As for splitting large renders into multiple frames... well I'm doing that at the moment with my hi-res QTVR test. This was split into 10 degree tiles because this was the largest tile that I could successfully render in a portion of the image with the most objects. Larger tiles crashed due to running out of RAM. I'm considering adapting my database to manage tiled output for large images as well, taking the camera rotation settings and fov and outputting new camera settings to import into the TGD to create a tiled output (including animated masks to reduce populations to just those objects influencing the current tile). Setting up the animation files is more painful than importing the data manually into the TGD and using a database takes all of the pain out of that process.

While I'm doing everything on the fly at the moment, using multiple computers would cause some potential synchronisation problems, so I'd simplify it by just rendering the tiles first and then stitching them together (stitching commands also output from my database using the same data).

I'll also add an animated crop for those renders where RAM usage wasn't an issue as this is a lot simpler for single images.

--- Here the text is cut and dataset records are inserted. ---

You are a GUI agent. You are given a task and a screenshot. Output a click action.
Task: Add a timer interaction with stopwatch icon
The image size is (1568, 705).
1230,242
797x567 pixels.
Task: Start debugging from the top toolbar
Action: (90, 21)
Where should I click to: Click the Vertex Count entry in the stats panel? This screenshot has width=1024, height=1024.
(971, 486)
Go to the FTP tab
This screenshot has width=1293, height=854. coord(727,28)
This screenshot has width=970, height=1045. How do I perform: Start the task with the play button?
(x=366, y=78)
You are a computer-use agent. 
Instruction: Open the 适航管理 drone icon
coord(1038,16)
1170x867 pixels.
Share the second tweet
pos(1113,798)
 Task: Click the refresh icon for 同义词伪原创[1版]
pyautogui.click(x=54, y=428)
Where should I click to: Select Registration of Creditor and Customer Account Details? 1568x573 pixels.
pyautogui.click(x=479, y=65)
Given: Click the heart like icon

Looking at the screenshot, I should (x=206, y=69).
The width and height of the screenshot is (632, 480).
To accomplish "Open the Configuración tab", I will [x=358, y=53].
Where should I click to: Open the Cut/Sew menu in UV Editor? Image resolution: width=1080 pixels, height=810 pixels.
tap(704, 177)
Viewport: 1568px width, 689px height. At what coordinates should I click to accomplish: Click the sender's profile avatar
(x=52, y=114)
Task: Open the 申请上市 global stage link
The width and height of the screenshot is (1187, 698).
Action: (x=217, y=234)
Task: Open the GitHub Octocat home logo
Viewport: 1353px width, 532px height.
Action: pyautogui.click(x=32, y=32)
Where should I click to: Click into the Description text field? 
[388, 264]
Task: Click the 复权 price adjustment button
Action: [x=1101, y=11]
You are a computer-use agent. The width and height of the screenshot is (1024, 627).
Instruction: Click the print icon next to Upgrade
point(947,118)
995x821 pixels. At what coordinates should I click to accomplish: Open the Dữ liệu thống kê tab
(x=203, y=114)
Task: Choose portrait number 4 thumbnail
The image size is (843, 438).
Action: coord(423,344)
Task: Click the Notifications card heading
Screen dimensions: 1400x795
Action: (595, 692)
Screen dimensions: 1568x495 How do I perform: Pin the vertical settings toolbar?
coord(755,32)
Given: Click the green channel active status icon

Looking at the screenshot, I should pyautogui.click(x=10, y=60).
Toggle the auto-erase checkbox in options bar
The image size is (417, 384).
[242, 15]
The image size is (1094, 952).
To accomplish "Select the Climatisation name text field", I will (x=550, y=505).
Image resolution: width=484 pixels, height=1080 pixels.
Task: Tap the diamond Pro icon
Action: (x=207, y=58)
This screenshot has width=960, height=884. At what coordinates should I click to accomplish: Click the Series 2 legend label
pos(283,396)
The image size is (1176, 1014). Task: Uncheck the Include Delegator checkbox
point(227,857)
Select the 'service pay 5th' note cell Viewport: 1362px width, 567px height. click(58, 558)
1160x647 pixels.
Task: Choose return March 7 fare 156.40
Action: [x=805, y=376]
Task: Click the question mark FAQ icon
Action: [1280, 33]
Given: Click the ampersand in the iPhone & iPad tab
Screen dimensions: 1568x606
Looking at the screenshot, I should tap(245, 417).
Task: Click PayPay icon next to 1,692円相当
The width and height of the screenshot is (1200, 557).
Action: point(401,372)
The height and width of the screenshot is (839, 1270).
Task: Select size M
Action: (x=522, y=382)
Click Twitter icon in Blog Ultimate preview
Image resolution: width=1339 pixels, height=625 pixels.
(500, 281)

The CLI produces a lot of output (most probably for debugging given it's a TP). Attached a screengrab of the end of a render for you (above the echo commands which are creating my PTStitcher script)

Dark Fire

Thanks for the screenshot. Now that I can see the data contained in the output and its structure I will also start working on capturing the output and extracting useful information from it (using the render times from T2TP and the running times of T2TP from my software, I could probably work out the load on the computer and/or network from the difference between the times - if the time T2TP is running for is much longer than the render time, obviously T2TP has been very slow to open and close for various reasons).

The software that needs testing can be found here. At the moment I only need confirmation that the command line is working so just stick to using one computer (there will be some path problems with the TGD files on a network because the paths are not relative), create a job and render a frame. If T2TP stays hidden but renders and outputs the frame, the software is running it correctly. If T2TP just runs like it does when you normally start it, or it closes immidiately, I will need to try alternative command line formats.

bigben

Quote from: Dark Fire on January 12, 2007, 05:17:41 PM
$TGLoc = Location of tgdcli.exe

This should be "%TERRAGEN_PATH%\tgdcli.exe" if we've followed the docs, so you shouldn't need to specify this. It should avoid some potential path issues. I usually install programs that use commandlines in simplified folders off root (e.g. c:\TG2 in this case)

Setting this environment variable throws up some errors for TG0.9 when it opens. Not sure if anything is broken as a result as I've only used it to open .TER files to determine sizing and find locations (3D view still works).

TGDCLI has been happily rendering non-stop for a couple of days now without any problems even though I've been using the computer for other stuff, with other application crashes.

Just reading the docs for now. Seems relatively straightforward. I can use network names OK, but you might also consider the case of files on a mapped network drive. I usually use mapped drives to simplify commandline stuff but it's not critical if this works.